Se pedirem com jeitinho, nós damos essa Palha

    O futebol está de férias. Pelo menos, no que toca às competições nos mais variados campeonatos da Europa desempenhado por clubes. As seleções defendem a sua honra numa espécie de Taça da Liga com três ou quatro divisões e constituem um aljube para os jogadores que, neste momento, cometiam a maior das loucuras para viajar até às praias paradisíacas das ilhas Fiji ou Seychelles. Será que viajam todos na mesma companhia aérea, pela mesma agência de viagens e fazem fila para comprar os ingressos?

    Ainda que de modo implícito, erguem-se algumas críticas quanto a certas e determinadas situações, parafraseando o homem que fala e não diz nada. Mas isso são outros quinhentos. Será que algum profissional de futebol já passou férias no meio de qualquer floresta tropical, viveu no seio de comunidades indígenas em fraternidade ou se confluiu com aquela gente do campo que tem uma palma da mão maciça e incapaz de carimbar qualquer coisa com o polegar? Translademos a conjuntura para um pêssego vivaço da silva, mas pisado num dos cantos. Resta descortinar ao que sabe a lasca desperdiçada.

    Escrevem-se textos por dá cá aquela palha e o leitor bem sabe. Este é um exemplo sintomático. O autor propôs-se a escrever sobre João Palhinha. Contudo, lembrou-se repentinamente que a designação atribuída por Rúben Amorim ao camisola seis do Sporting CP – “Palha” – desagua onde o menino Jesus está refastelado. Portanto, o texto redunda numa versão de “dou-vos aquele Palha, mas com o devido retorno financeiro”.

    Palhinha / Palha
    Fonte: Carlos Silva / Bola na Rede

    Nas ações que envolvem o processo de jogo da equipa leonina, o internacional português é um jogador diferenciado. E porquê? A resposta é muito simples. Historicamente, Braga ainda era Augusta e João Palhinha, ao invés de viver intensamente o seu ócio em resorts e hotéis com tudo do bom e do melhor, pegou numa mochila com três ou quatro mudas de roupa e meteu pés ao caminho durante duas semanas, nos verões que antecederam a chegada ao clube do coração.

    A convivência com múltiplos cenários não-citadinos auxiliou um crescimento expectável. Para os lados de Madagáscar (não menciono a Amazónia para não dar a entender que sou leigo nesta matéria), João Palhinha habituou a sua compleição física à precipitação constante e estudou a enorme variedade de seres vivos existentes, aplicando os ensinamentos apreendidos em Alvalade.

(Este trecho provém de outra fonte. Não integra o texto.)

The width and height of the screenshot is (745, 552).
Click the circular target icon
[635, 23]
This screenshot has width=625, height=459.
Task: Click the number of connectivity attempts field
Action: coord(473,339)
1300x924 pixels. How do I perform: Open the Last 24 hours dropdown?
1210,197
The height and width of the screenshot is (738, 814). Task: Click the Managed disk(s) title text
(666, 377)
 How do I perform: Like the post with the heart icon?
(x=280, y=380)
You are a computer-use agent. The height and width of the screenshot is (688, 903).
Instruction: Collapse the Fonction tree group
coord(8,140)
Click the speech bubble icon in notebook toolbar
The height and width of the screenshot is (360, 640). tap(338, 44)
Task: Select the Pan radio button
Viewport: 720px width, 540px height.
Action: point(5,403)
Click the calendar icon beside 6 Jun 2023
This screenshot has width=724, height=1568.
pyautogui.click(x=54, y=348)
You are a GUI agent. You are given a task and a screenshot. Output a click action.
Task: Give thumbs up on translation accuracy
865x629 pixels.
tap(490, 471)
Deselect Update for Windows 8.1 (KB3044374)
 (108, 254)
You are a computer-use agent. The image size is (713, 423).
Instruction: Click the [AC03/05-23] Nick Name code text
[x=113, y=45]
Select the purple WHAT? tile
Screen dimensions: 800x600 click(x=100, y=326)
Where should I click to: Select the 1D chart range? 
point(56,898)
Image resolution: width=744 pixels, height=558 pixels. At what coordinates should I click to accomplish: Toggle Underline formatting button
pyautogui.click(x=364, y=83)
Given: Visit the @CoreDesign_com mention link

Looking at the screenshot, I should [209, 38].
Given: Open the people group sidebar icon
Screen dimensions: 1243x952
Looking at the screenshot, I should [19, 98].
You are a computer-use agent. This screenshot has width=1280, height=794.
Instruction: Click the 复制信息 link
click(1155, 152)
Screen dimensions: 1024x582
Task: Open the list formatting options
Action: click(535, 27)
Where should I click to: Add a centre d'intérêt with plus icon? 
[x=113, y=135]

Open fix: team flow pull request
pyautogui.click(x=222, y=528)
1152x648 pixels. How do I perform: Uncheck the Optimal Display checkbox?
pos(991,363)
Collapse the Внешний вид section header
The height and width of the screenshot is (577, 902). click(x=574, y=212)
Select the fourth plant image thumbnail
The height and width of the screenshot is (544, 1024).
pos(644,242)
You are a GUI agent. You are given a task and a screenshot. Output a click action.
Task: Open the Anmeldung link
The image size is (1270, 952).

    Quando a equipa perde estabilidade e não é capaz de dominar o adversário (precipitar sobre ele, vá), o médio defensivo torna-se o pêndulo do miolo pela sua capacidade de perceção dos momentos de jogo e de equilibrar os três setores de atividade; contudo, quando a equipa se opõe a adversários de menor dimensão, João Palhinha assume a primeira fase de precipitação e estuda as fragilidades defensivas através do passe longo.

    O trinco leonino quis mudar de ares e, no verão seguinte, rumou ao cálido Alentejo. Com 40º graus à sombra, João Palhinha descansava encostado às arvores e ora pegava em documentação relativa à Campanha do Trigo ocorrida na época da Ditadura Militar, ora pegava em textos compilados que incidiam na Reforma Agrária com selo Avante!, na Feira do Livro, em Lisboa. Nenhum latifundiário ousou sequer meter o bedelho enquanto o leão calcorreava o campo, debulhando e ceifando o trigo.

    O facto descrito comprova as performances tidas durante as duas épocas de leão ao peito. Defensivamente, o camisola seis lavra terreno quanto quer e retira ervas daninhas com frequência. Em duelos individuais, raras são as bolas que não querem ficar junto do seu pé e inexistentes são os lances que dá por perdidos. A isto, o “central mais avançado da quadra” junta o walkie-talkie empunhado e elevado à altura da boca por forma a empurrar a equipa para a frente de batalha.

    A título prévio, convém clarificar os leitores de que não estamos perante um ato tirano como se pode contemplar em 12 Anos Escravo. Bayer 04 Leverkusen, Paris Saint-Germain FC, Fulham FC e Wolverhampton Wanderers FC são licitadores interessados no leilão do senhor Palhinha. A persistência e (até) a obstinação ditam as regras. A discussão pode alongar-se por vários dias. Ao que tudo indica, os cofres leoninos receberão uma boa quantia e podem investir no “desinvestimento” nas modalidades. Os adeptos contentar-se-ão.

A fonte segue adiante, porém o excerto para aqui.